A review of recent studies suggests that some oral hypoglycemic agents may be safe and effective in pregnant patients….
Insulin is traditionally the treatment of choice in pregnant patients requiring medication to manage their blood glucose levels, as it is a hormone the body already produces naturally and should therefore theoretically pose less risk to a developing fetus. New evidence, however, suggests that certain oral hypoglycemic agents may be suitable alternatives for these patients. These oral agents would help to simplify medication regimens in many of these patients, as insulin administration is known to be demanding, unpleasant, and inconvenient.
A literature search was performed using Pubmed and other electronic databases to identify articles pertaining to this topic. In particular, the keywords pregnancy, diabetes, and the names of different oral hypoglycemic agents were used to find this information. Manufacturers of different oral agents were also contacted for further information.
Studies found metformin to be safe for use throughout pregnancy, and to be associated with several additional benefits. These include: reduced pregnancy loss, less maternal weight gain, and less neonatal hypoglycemia. Also, several studies found an up to 10-fold reduction in incident gestational diabetes in women treated with metformin. A trial is currently being conducted to examine whether it is beneficial to begin metformin therapy in pregnant type 2 diabetics treated with insulin, as previous studies focus on type 1. Randomized controlled trials in patients with gestational diabetes found no difference in a composite of neonatal complications between patients taking metformin and patients using insulin. Metformin was also found to have a higher treatment satisfaction rate.
Glyburide was found to be an effective alternative to insulin in this patient population as well, though there is some doubt remaining as to its safety. The biggest safety concerns with glyburide are possible increased rates of neonatal jaundice and hypoglycemia. This is thought to be due to the ability of sulfonylureas to cross the placenta and stimulate fetal insulin secretion. When compared to metformin use, pregnant women using glyburide had more maternal weight gain, and the average birthweight was 200g greater for babies whose mothers took glyburide while pregnant. Women treated with insulin were more likely to experience hypoglycemia than those treated with glyburide, though a smaller percentage of those treated with glyburide were able to achieve the target glycemic control. Other studies found glycemic control to be better with glyburide.
Studies also looked at other classes or oral hypoglycemic agents. Thiazolidinediones are not recommended in pregnancy because they can readily cross the placenta, and have been associated with fetal death and growth retardation due to placental dysfunction. Alpha-glucosidase inhibitors have not been show to have harmful effects in animals, but are not recommended because of the lack of safety data in human pregnancy. Incretin-based therapies should not be used in pregnancy because reports have shown evidence of growth retardation and animal studies demonstrate delayed ossification and other skeletal effects. SGLT-2 inhibitors are also not recommended in pregnancy because animal studies have shown them to cause toxicity in the developing kidney during the 2nd and 3rd trimesters, and higher doses may cause low birth weight.
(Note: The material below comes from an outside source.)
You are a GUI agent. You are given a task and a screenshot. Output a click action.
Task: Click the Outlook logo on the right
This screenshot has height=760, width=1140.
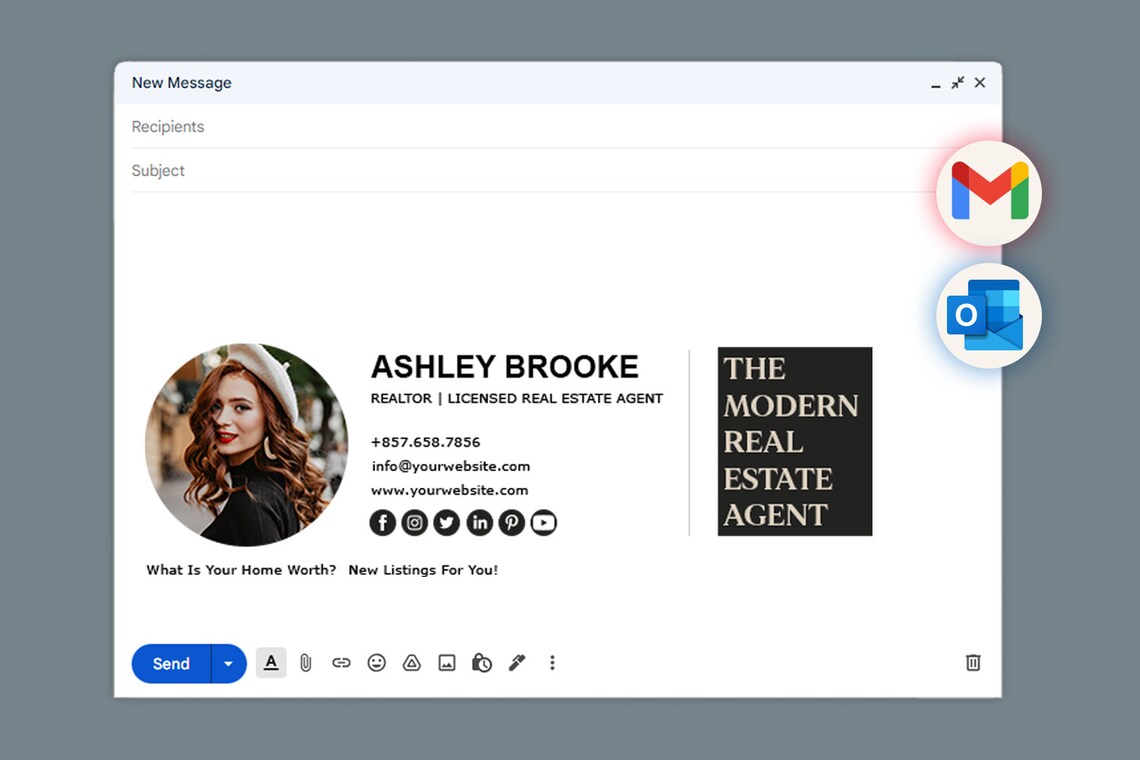(x=988, y=315)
Though evidence suggests that metformin and glyburide may be good alternatives to insulin in pregnant patients, current guidelines do not recommend their use, and say these drugs should only be used in pregnancy if the patient is participating in a controlled clinical trial. For patients already taking either of these medications before becoming pregnant, they should continue to use these agents until insulin can be initiated, as risk of hyperglycemia is considered more dangerous than the effects of either of these drugs. In the UK, experts recommend the use of either of these agents to treat gestational diabetes, and say that metformin can be used in the pre-conception period and during pregnancy as an adjunct treatment or alternative treatment to insulin. Their argument is that the improved glycemic control that will occur as a result of using these medications will outweigh any risks associated with them.
- Metformin and glyburide may be safe and effective alternatives to insulin therapy in the treatment of diabetes during pregnancy, though further research is needed. The guidelines only recommend their use in pregnancy in patients that are part of a controlled clinical trial.
- Metformin is favored over glyburide due to less maternal weight gain, lower birth weight, and treatment satisfaction. Glyburide is thought to possibly have more harmful effects on the fetus as well.
- All other hypoglycemic drugs are not recommended due to a known risk in pregnancy or a lack of safety data.
Holt RIG, Lambert KD. “The use of oral hypoglycemic agents in pregnancy” Diabetic Medicine. 2014:31(3): 282-291.